Re: [PATCH] random: use correct memory barriers for crng_node_pool

From: Paul E. McKenney
Date: Thu Oct 08 2020 - 14:31:58 EST


On Thu, Oct 01, 2020 at 08:07:31PM -0700, Eric Biggers wrote:
> On Thu, Sep 24, 2020 at 08:31:02PM -0700, Paul E. McKenney wrote:
> > On Thu, Sep 24, 2020 at 07:09:08PM -0700, Eric Biggers wrote:
> > > On Thu, Sep 24, 2020 at 05:59:34PM -0700, Paul E. McKenney wrote:
> > > > On Tue, Sep 22, 2020 at 02:55:58PM -0700, Eric Biggers wrote:
> > > > > On Tue, Sep 22, 2020 at 01:56:28PM -0700, Paul E. McKenney wrote:
> > > > > > > You're missing the point here. b and c could easily be allocated by a function
> > > > > > > alloc_b() that's in another file.
> > > > > >
> > > > > > I am still missing something.
> > > > > >
> > > > > > If by "allocated" you mean something like kmalloc(), the compiler doesn't
> > > > > > know the address. If you instead mean that there is a function that
> > > > > > returns the address of another translation unit's static variable, then
> > > > > > any needed ordering should preferably be built into that function's API.
> > > > > > Either way, one would hope for some documentation of anything the caller
> > > > > > needed to be careful of.
> > > > > >
> > > > > > > > Besides which, control dependencies should be used only by LKMM experts
> > > > > > > > at this point.
> > > > > > >
> > > > > > > What does that even mean?
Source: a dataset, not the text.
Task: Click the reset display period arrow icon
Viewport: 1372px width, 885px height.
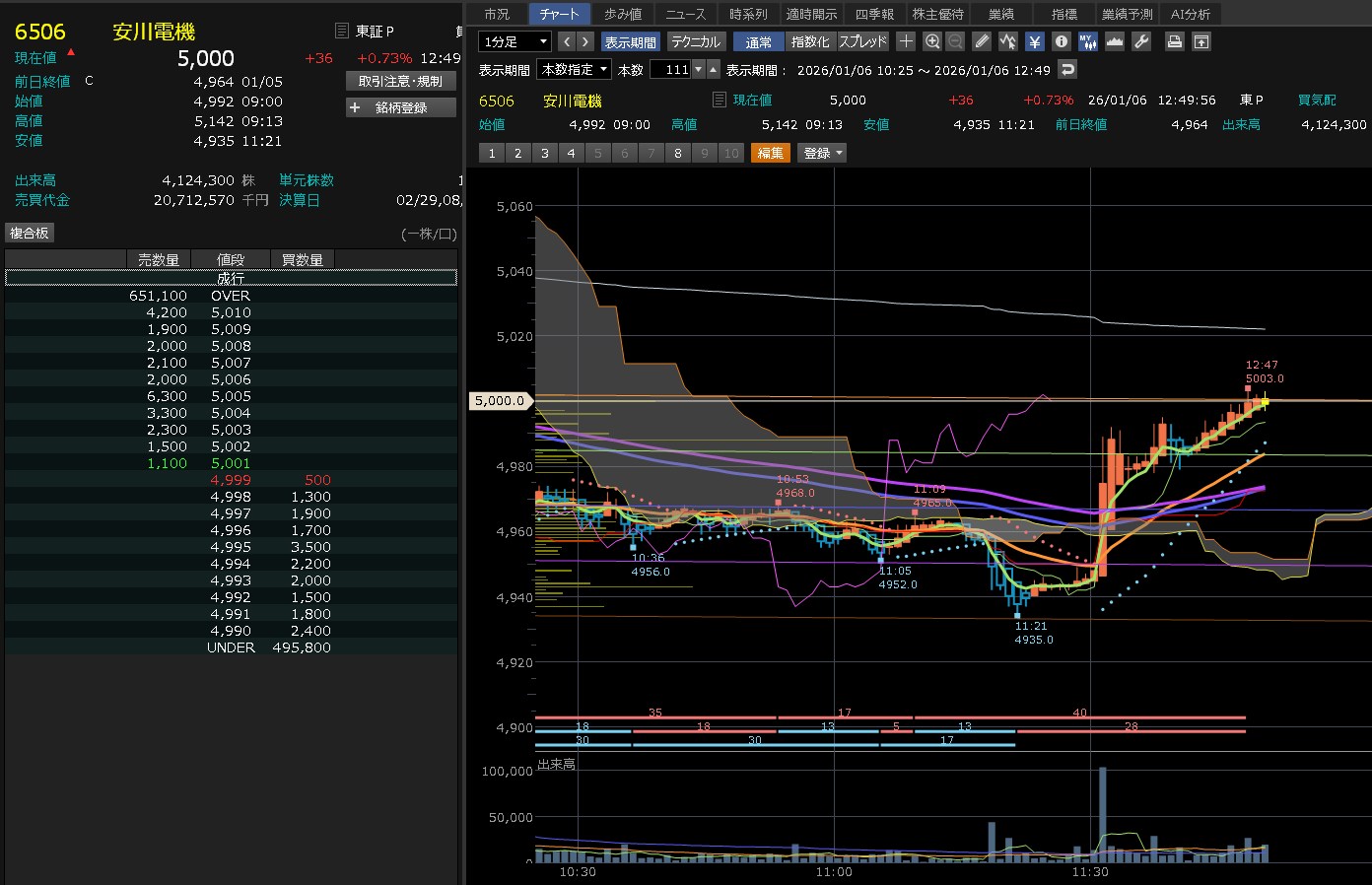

Control dependencies are everywhere.
> > > > > >
> > > > > > Does the following work better for you?
> > > > > >
> > > > > > "... the non-local ordering properties of control dependencies should be
> > > > > > relied on only by LKMM experts ...".
> > > > >
> > > > > No. I don't know what that means. And I think very few people would know.
> > > > >
> > > > > I just want to know if I use the one-time init pattern with a pointer to a data
> > > > > structure foo, are the readers using foo_use() supposed to use READ_ONCE() or
> > > > > are they supposed to use smp_load_acquire().
> > > > >
> > > > > It seems the answer is that smp_load_acquire() is the only safe choice, since
> > > > > foo_use() *might* involve a control dependency, or might in the future since
> > > > > it's part of another kernel subsystem and its implementation could change.
> > > >
> > > > First, the specific issue of one-time init.
> > > >
> > > > If you are the one writing the code implementing one-time init, it is your
> > > > choice. It seems like you prefer smp_load_acquire(). If someone sees
> > > > performance problems due to the resulting memory-barrier instructions,
> > > > they have the option of submitting a patch and either forking the
> > > > implementation or taking your implementation over from you, depending
> > > > on how that conversation goes.
> > >
> > > It doesn't matter what I "prefer". The question is, how to write code that is
> > > actually guaranteed to be correct on all supported Linux architectures, without
> > > assuming internal implementation details of other kernel subsystems.
> >
> > And that question allows ample room for personal preferences.
> >
> > There are after all tradeoffs. Do you want to live within the current
> > knowledge of your users, or are you willing to invest time and energy
> > into teaching them something new? If someone wants a level of performance
> > that is accommodated only by a difficult-to-use pattern, will you choose
> > to accommodate them, or will you tell them to build write their own?
> >
> > There are often a number of ways to make something work, and they all
> > have advantages and disadvantages. There are tradeoffs, and preferences
> > have a role to play as well.
>
> Having options doesn't matter if no one can agree on which one to use. This is
> the second bug fix that I can't get accepted due to bikeshedding over how to
> implement "one-time init":

I understand that this situation could be quite frustrating, but we
can only expect a memory model to model memory. Its job is to help us
understand what can work and what will not work from a memory-ordering
perspective, which at best will provide you with the options that you
seem to be so dissatisfied with. The memory model is quite incapable of
browbeating intransigent human beings into agreeing on which option should
be used in a given situation. This last never was a requirement of the
LKMM project. Please rest assured that it will remain a non-requirement.

> First patch:
> v1: https://lkml.kernel.org/linux-fsdevel/20200713033330.205104-1-ebiggers@xxxxxxxxxx
> v2: https://lkml.kernel.org/linux-fsdevel/20200717050510.95832-1-ebiggers@xxxxxxxxxx
> Related thread: https://lkml.kernel.org/lkml/20200717044427.68747-1-ebiggers@xxxxxxxxxx
>
> Second patch (this one):
> https://lkml.kernel.org/lkml/20200916233042.51634-1-ebiggers@xxxxxxxxxx
>
> The problem is identical in both cases. In both cases, the code currently
> implements "one-time init" using a plain load on the reader side, which is
> undefined behavior and isn't sufficient on all supported Linux architectures
> (even *if* there is no control dependency, which is something that usually is
> hard to determine, as I've explained several times).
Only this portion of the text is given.